José Alejandro Cardona (born March 16, 1994) is a Mexican professional baseball outfielder for the Sultanes de Monterrey of the Mexican League. He signed with the Texas Rangers as an international free agent in 2011. Cardona is listed at 6 ft 1 in and 175 lbs and bats and throws right handed.

==Career==
===Texas Rangers===
On March 18, 2011, Cardona signed with the Texas Rangers organization as an international free agent. He made his professional debut with the Dominican Summer League Rangers, and hit .264 in 39 games. He returned to the team in 2012 and slashed .263/.385/.332 in 69 games. In 2013, Cardona played for the DSL Rangers and the rookie-level AZL Rangers, hitting a combined .282/.351/.363 with 1 home run and 19 RBI. For the 2014 season, Cardona split the season between the AZL Rangers, the Low-A Spokane Indians, and the High-A Myrtle Beach Pelicans, batting a cumulative .306/.342/.393 with no home runs and 21 RBI in 47 games between the three teams. The following year, Cardona played in Single-A for the Hickory Crawdads, slashing .254/.317/.380 with career-highs in home runs (10) and RBI (59). In 2016, Cardona was promoted to the High-A High Desert Mavericks, and batted .300/.371/.463 with a career-high 14 home runs and 48 RBI in 101 games for the team.

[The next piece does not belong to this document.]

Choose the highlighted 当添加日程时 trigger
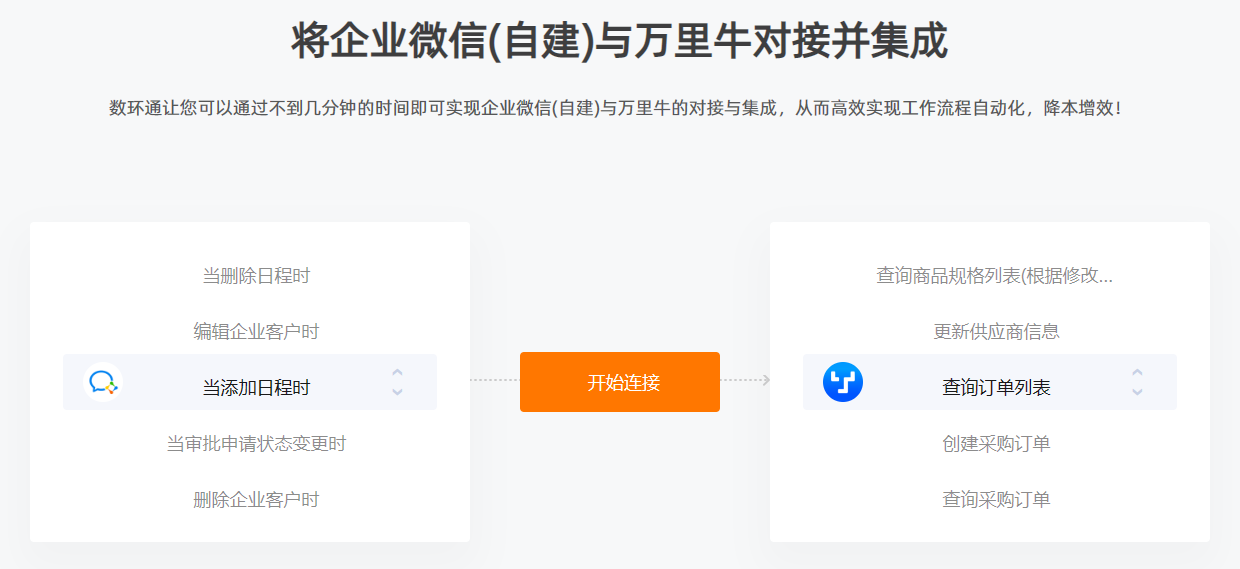This screenshot has height=569, width=1240. [250, 382]
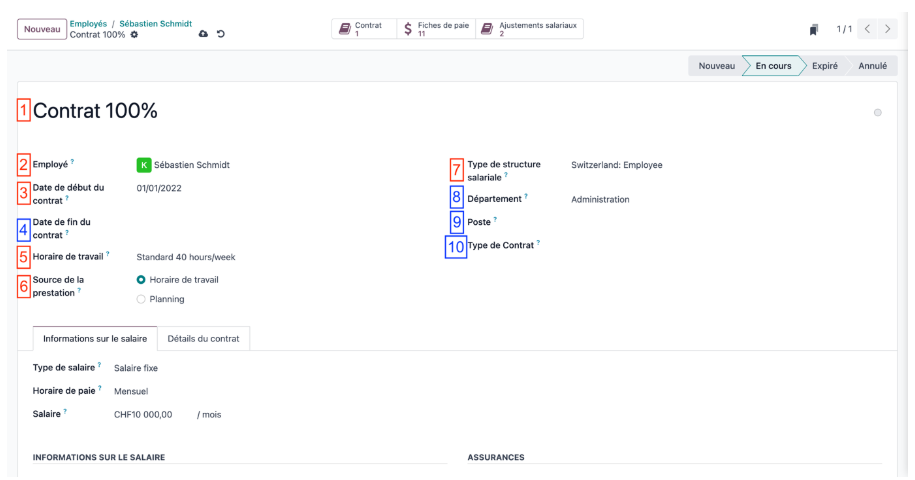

For the 2017 season, Cardona split the year between the Double-A Frisco RoughRiders and the Triple-A Round Rock Express, accumulating a .274/.314/.377 slash line with 7 home runs and 47 RBI between the two teams. In 2018, Cardona again split the year between Round Rock and Frisco, and also played in 3 rehab games with the AZL Rangers, recording a .254/.314/.358 batting line with 8 home runs and 33 RBI in 104 games between the three levels. On November 2, 2018, he elected free agency.

===Chicago Cubs===
On December 31, 2018, Cardona signed a minor league contract with the Chicago Cubs organization. He appeared in only 10 games for the rookie-level AZL Cubs before being released by the organization on July 4, 2019.

===Bravos de León===
On July 14, 2019, Cardona signed with the Bravos de León of the Mexican League. He finished the year with León, batting .277/.321/.317 with 1 home run and 9 RBI. Cardona did not play in a game in 2020 due to the cancellation of the Mexican League season because of the COVID-19 pandemic.

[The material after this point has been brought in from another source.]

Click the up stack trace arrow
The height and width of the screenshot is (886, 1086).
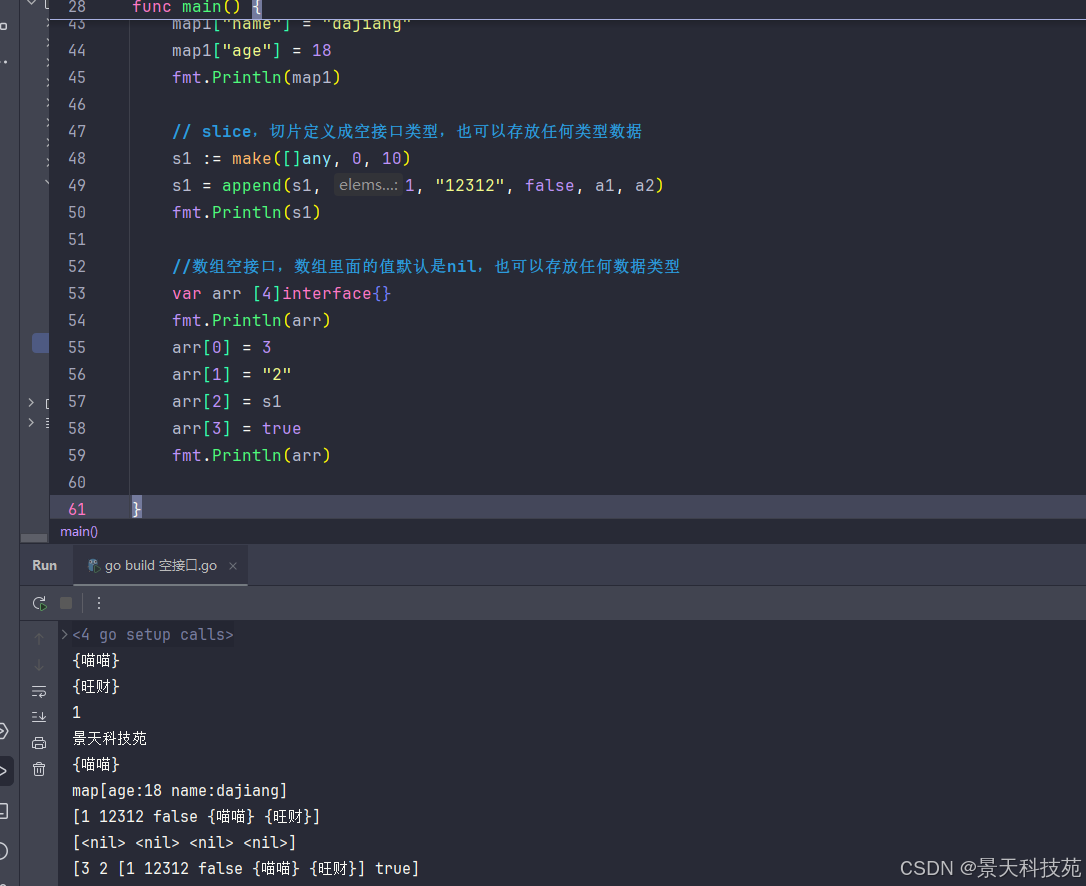click(39, 639)
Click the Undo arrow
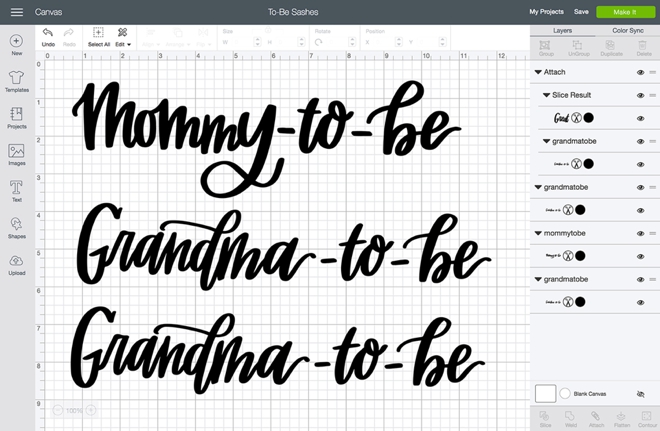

===Sultanes de Monterrey===
On May 19, 2021, Cardona signed with the Sultanes de Monterrey of the Mexican League. In 28 games for Campeche, Cardona slashed .291/.345/.373 with 2 home runs and 7 RBI.

===Piratas de Campeche===
On June 27, 2021, Cardona was loaned to the Piratas de Campeche of the Mexican League.

===Sultanes de Monterrey (second stint)===
On April 21, 2022, Cardona was returned to the Sultanes de Monterrey of the Mexican League.

==International career==
Cardona was selected to the Mexico national baseball team at the 2020 Summer Olympics (contested in 2021).